Thursday, October 14, 2010

Dracula Week: The Dracula Saga

Spain has given us some great movies, great additions to the arts and, of course, Spanish Fly.  In fact, it was a great loss to the country when Paul Naschy died.  By the way, who was the idiot who talked about how he was still alive, not realizing that he had cancer at the time?  This guy!  Anyhow, this movie is a work that does not feature Naschy, but is by his mentor.  The man made many films starring Naschy, but how did he do without him?  This film's pretentious title is not as bad as it sounds, since it does seek to be the true definition of the character.  Does it succeed where others have failed?  Get out your vampire flashers for my review of...
The film begins with a young woman having dreams about a bat.  Oh my God, it's Bruce Wayne- but without a penis!  Actually, we don't get much explanation for these dreams, other than the fact that they make for good foreshadowing.  We pick up the plot properly with a couple going out to the countryside.  You see, the girl's family lives out in Romania, a country where apparently nobody but vampires or scared villagers live.  It must be nice...if you're a vampire.  Her husband is a scrawny, European guy who looks like he could be the dad to those Hanson kids.  Hanson?  Anybody?  They were a band, screw it.  They get led out by stage coach, but it breaks down.  This leads to them walking through the woods.  Just to note: the woman is pregnant at this point.  Well, I guess it could be worse- she could go out stunt-riding on a horse!  Congratulations, Billy Jack- you've officially become a go-to joke!  I'm very distracted during this part because nothing much of interest happens.  There is stuff going on, but it's pretty cliche.  Throw me a bone, movie!  The pair eventually stumble across the dead body of a topless villager.  Okay, that works.
After some boredom/foreshadowing in town, the pair finally get a ride out to the family castle.  The man- who's clearly not this film's Renfield- invites them in, but subsequently locks them in their room.  Why would you do that?  Why aren't the family around during the day?  All of these questions will be answered...right now.  To keep them away from the other rooms and because they're vampires.  After another long bit (or it just feels that way), the lady wakes up from her nap- cue bat dream- to be told that the family has the Castle they already live in.  The group includes dad's young (not a whore) wife, the two (not whores) sisters and papa Dracula.  They explain their lack of tanning as part of a family racial trait.  That's why all hope rests on the baby in the woman's tummy.  During the dinner and afterwards, the husband takes a liking to the other women in the Castle.  Hi, your pregnant wife is right next to you!  Mind you, all three of them flash him at certain points, so it is hard to truly hate him.  Even so- you're a dick!

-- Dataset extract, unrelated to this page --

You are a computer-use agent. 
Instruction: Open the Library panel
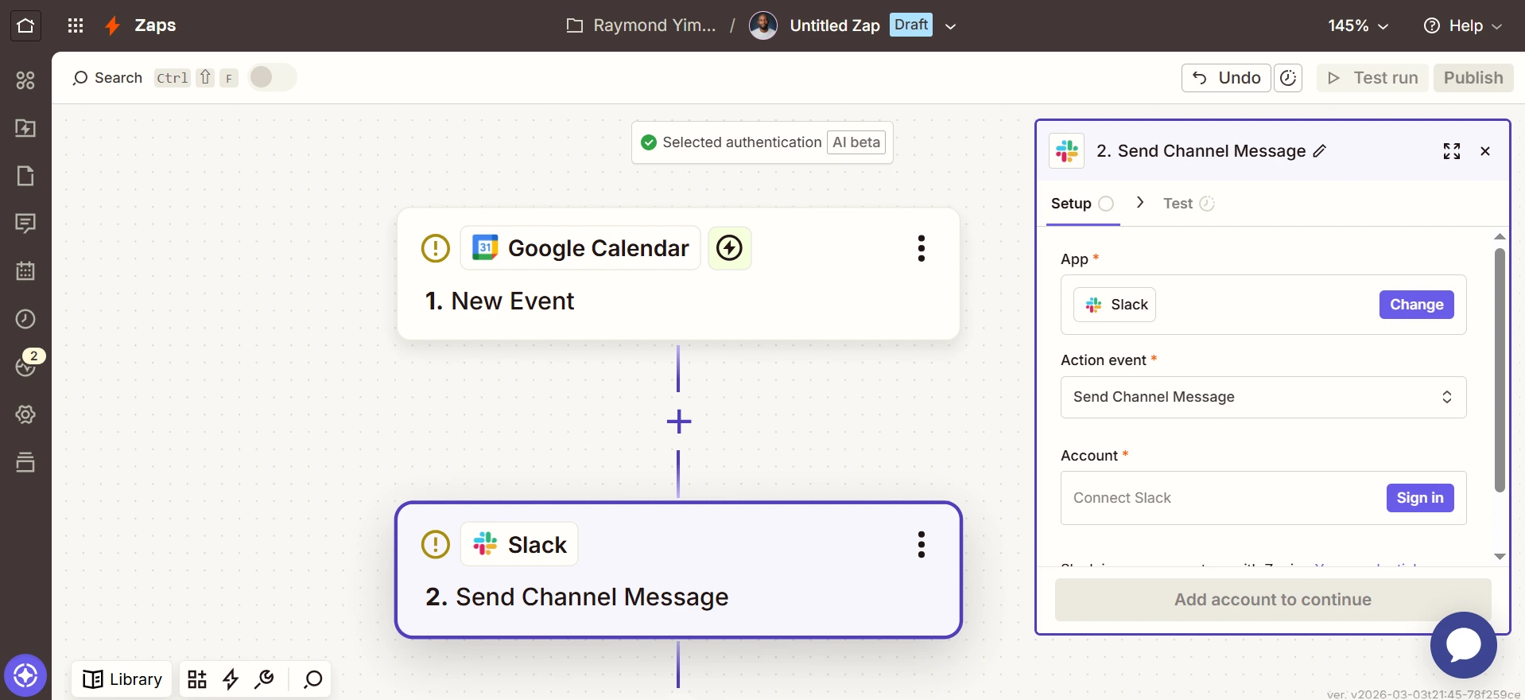click(x=122, y=679)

The wrap-up here gets really weird, but I'll try to make sense of it.  The vampire sisters kill some people around town, including a priest, after they- you guessed it- flash him.  The vampire bride seduces our hero and this eventually leads to his death.  In addition to that, our heroine goes into the room you're not supposed to and inbred, cyclops vampire!  Seriously, that thing is freaky.  Note to the internet: get a shot, since I failed to.  Anyways, they use the husband's death to fully control her and keep her away from others.  Months go by- seriously- and she gets close to giving birth.  It's here that we learn a really freaky 'fact': her fetus is a vampire!  Yes, despite her not being one and her husband not being one, the baby is.  They also state that she is weakening due to it feeding on her in the womb!  Eww.  Eventually, they realize that the film has to end, so they have the woman bring bloody murder to the whole family in a quick, anti-climactic fashion.  However, like Aswang, the baby survives.  One static shot of Dracula's face and the credits roll...
This movie kind of sucks.  I'm trying to be nice here, since it genuinely tries to be good.  However, the pacing is off, the middle is bloated and it just generally feels 'stock.'  The acting is alright (not dubbed, mind you), but nothing special.  Here's a case where having Naschy might have helped!  Like I said, they try some interesting things a certain extent.  So much of the background stuff or ancillary material is just so damn cliched.  Corrupt priest- check.  Scared villagers- check.  The people being meat for the vampires- big check.  If more work had been put into this thing, it could have been a classic.  Sadly, it's a case of the 'should-have beens' and not the 'actually was.'  Vampire fans might want to give this one a try for the overall package, but a lot of it just too weak.  I'm sure that some of you will dig it though.  It's obscure and about vampires, so I can't hate on it too much.  I'm just weak like that, I guess.